One common problem researchers face when running a regression analysis is how to include categorical predictors. Unlike using continuous variables, which you can simply add with not previous manipulation, including categorical predictors need some extra work in performing the analysis as well as in interpreting the results.

Let’s start with the simplest case of binary variables, that is, two level categorical

predictors. The first step is to transform it into a 0/1 variable also known as dummy variable. Imagine a simple regression model where the dependent variable is salary and the only predictor is gender, which has been coded as 1 if “Male” and 2 if ”Female”. We will first need to recode it into 0 if “Male” and 1 if ”Female” (or vice versa). The category coded with a 0 is known as reference group or category. The interpretation of the coefficient corresponding to the dummy variable is the average difference in the dependent variable between the two levels of the binary predictor. In our example the coefficient corresponding to this dummy is the difference in the average salary across genders. A positive and significant regression coefficient will indicate that on average men have better salaries than women.
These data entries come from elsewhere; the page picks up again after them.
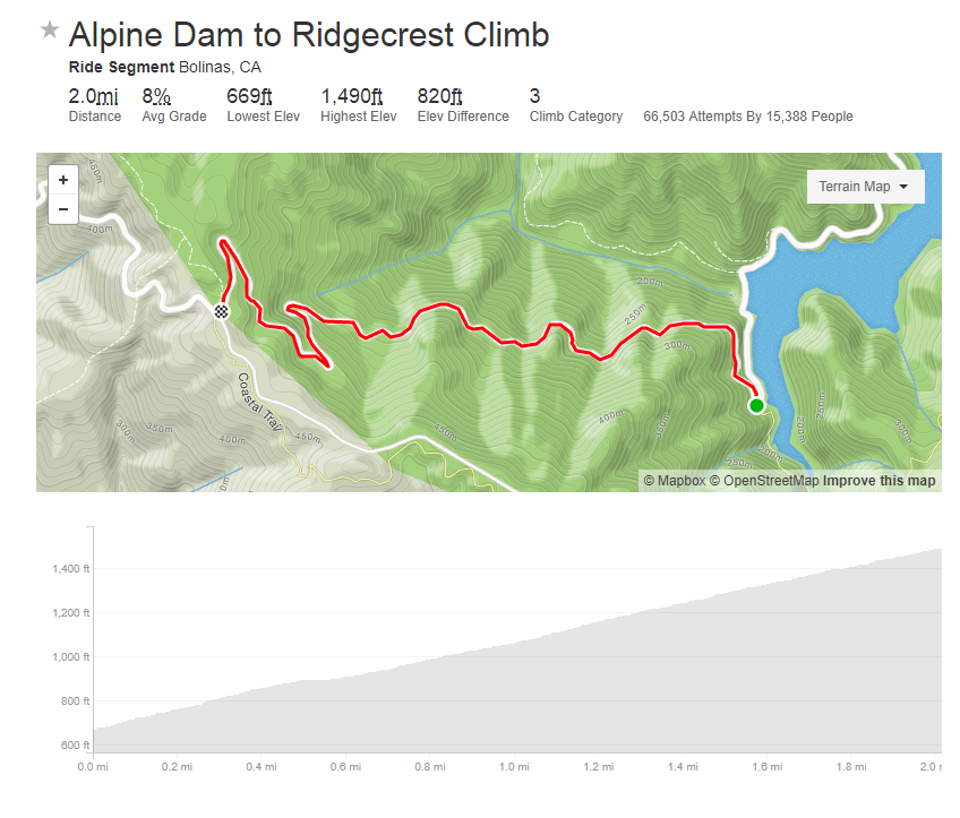The height and width of the screenshot is (818, 960).
Task: Click the checkered finish flag marker
Action: (x=221, y=312)
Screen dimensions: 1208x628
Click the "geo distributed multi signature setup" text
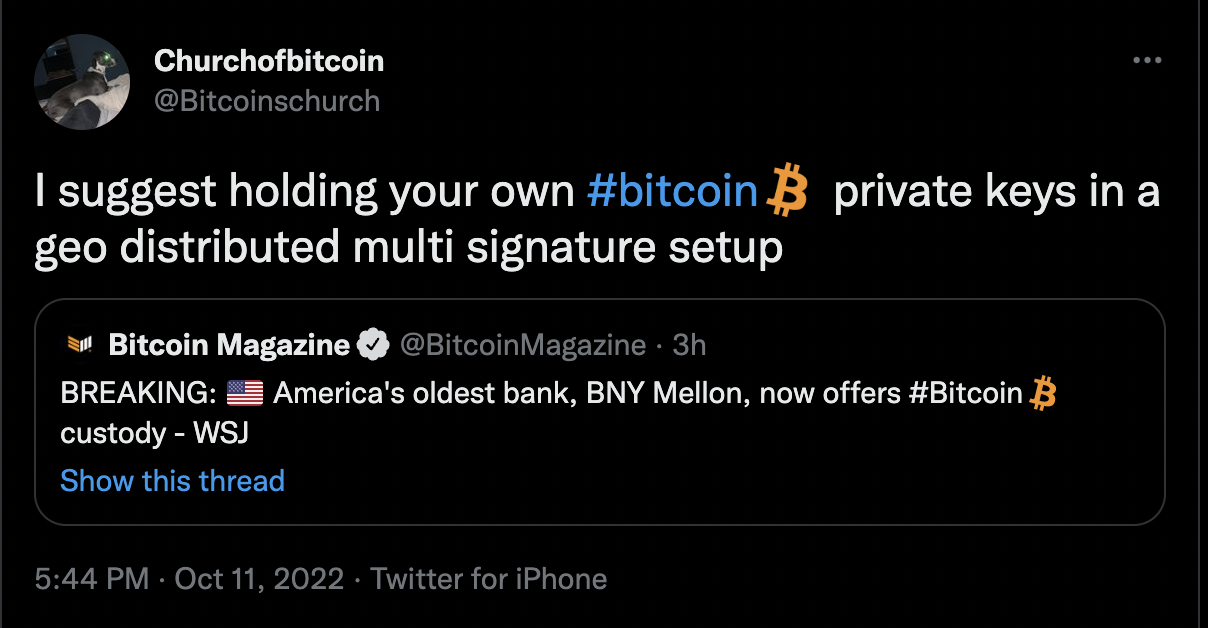click(408, 248)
Now, let’s look at the case of having more than two categories. Categorical predictors with k categories need to be transformed into k-1 dummy variables before being entered in the model. This process of creating dichotomous variables from a categorical variable is known as dummy coding. For the sake of simplicity we will consider the case of a categorical predictor with three levels. We will need to include two dummy variables in the model. For example, let’s consider the categorical variable education (highest level of studies completed) coded as 1 ”High School or less” 2 “College” 3 “Advanced graduate degree”. The way to dummy code this variable will be creating a variable called HSorless that is 1 when education is 1 and 0 otherwise. Likewise, we will create College which is 1 if education is 2 and 0 otherwise; and Advanced which is 1 if education is 3 and 0 otherwise. We will only use two of the three created dummies in the regression analysis, for instance we could chose to include HSorless and College and leave Advanced as reference category. Or we could decide to include College and Advanced and leave HSorless as reference category. The decision about the reference category will depend upon your research interest. If your interest is to see how having a college or advanced degree contributes to the average salary compared to having High School or less, then leaving HSorless as the reference group seems like the appropriate choice.

The interpretation of the dummy coefficients is similar to the case of the binary variable. The coefficient corresponding to College is the average difference in the dependent between this level of education and the reference group. If College and Advance are the dummies included in the model the coefficient for College will show the average difference in salary for a person who has completed a college degree compared to a person with high school or less.